Bernie Sanders Vs. Hillary Clinton: Higher Education


Hillary Clinton can’t find much to attack Bernie Sanders about, but if she can find something and make it stick, she will. In her most recent appearance, Clinton went after Bernie Sanders’s higher education plan, which she ridiculed. In a tweet to her followers recently, she noted that taxpayers should not be paying for Donald Trump’s children to go to college.

This, of course, is a sore spot for many. If tax payers must fund an education for everyone, it also includes the rich. However, this kind of logic doesn’t hold much water under scrutiny. After all, Donald Trump is a very wealthy man, and if he paid his fair share of taxes (as he would under Bernie Sanders) he would also contribute to the higher education tax plan.

As senator, Bernie Sanders has proposed taxes on Wall Street that would help cover a single payer health care system as well as to fund higher education for all.

This legislation is offset by imposing a Wall Street speculation fee on investment houses, hedge funds, and other speculators of 0.5 percent (50 cents for every $100 worth of stock), a 0.1 percent fee on bonds, and a 0.005 percent fee on derivatives.

Bernie Sanders himself has added during the debates that higher education does include trade schools because not everyone wants a 2-or even a 4-year degree.

So, what is Hillary’s plan vs. Bernie Sanders’ plan?

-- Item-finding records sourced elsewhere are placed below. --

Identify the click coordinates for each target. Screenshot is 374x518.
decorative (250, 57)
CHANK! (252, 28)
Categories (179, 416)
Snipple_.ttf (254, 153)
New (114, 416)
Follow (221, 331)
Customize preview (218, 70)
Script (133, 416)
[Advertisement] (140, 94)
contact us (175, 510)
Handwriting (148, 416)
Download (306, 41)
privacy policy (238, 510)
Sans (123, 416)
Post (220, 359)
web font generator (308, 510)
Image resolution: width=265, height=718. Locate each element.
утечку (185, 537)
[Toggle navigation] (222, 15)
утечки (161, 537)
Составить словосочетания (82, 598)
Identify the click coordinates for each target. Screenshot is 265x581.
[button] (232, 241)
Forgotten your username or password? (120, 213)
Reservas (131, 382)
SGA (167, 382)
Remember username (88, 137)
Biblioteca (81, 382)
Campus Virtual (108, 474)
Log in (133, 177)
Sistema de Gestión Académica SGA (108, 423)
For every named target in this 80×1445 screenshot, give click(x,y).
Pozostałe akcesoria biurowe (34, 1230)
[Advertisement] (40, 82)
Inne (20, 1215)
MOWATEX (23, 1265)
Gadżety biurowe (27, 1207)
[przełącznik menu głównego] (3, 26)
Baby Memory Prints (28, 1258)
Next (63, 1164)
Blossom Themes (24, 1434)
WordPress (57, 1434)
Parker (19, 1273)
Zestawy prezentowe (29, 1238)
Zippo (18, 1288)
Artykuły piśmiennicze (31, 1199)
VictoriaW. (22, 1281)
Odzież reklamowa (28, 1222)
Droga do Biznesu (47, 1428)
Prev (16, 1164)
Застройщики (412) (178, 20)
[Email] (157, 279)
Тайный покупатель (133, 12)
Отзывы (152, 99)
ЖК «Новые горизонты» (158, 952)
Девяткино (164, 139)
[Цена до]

According to her campaign website, Clinton claims college costs won’t be a barrier, and her first bullet point claims community college students will receive free tuition. The next bullet point, however, directly contradicts this by pointing out the student will work 10 hours per week, the proceeds of which will go directly toward their tuition. The next bullet point advises that “families will do their part by making an affordable and realistic family contribution.”

There is nothing about using taxpayer or corporate income taxes to fund tuition; instead, Hillary Clinton puts the burden squarely on the student and the student’s family. Adding further insult to injury, Clinton’s plan does not calculate the use of Pell Grants in tuition costs. Instead, these grants will be used for living expenses.

Under Hillary Clinton’s plan, she will allow students to refinance their loans and cut interest rates. Bernie Sanders’s plan will also allow for refinancing current loans to lower interest rates to make paying back current debt easier.

By contrast, Bernie Sanders offers a plan that would permit students to attend college without having to pay for tuition or apply for grants. According to his website, Sanders’s plan would be fully paid for by taxing Wall Street speculators. He notes this is a similar tax to those imposed in many European countries that offer a tuition-free college education. Such countries include Germany, France, Switzerland, and even China.

“If the taxpayers of this country could bailout Wall Street in 2008, we can make public colleges and universities tuition free and debt free throughout the country.”

Considering the source of many student loans, Bernie Sanders’s plan would keep the federal government from making a profit off of college students and their families. According to his campaign website, the federal government currently makes $110 billion in profits from its student loan programs.

Hillary Clinton’s plan is merely a continuation of a financial burden that many middle class and low-income families may not be able to afford. However, wealthy families will have no issue in paying for these expenses because they already have more money to spare. Likewise, wealthy families should have no issue with bearing a moderate increase in taxes in order to fund higher education for their children and for other people’s children, as well.

In the end, a slight tax increase is much cheaper than a student carrying hundreds of thousands of dollars in debt, which is still what Hillary Clinton’s plan would allow. Bernie Sanders, on the other hand, is proposing a more sensible plan based on successful higher education programs already in place.

It is time to invest in the future, and the way to do that is to relieve the burden of crushing student debt and adopt a free college tuition plan, as Bernie Sanders has proposed.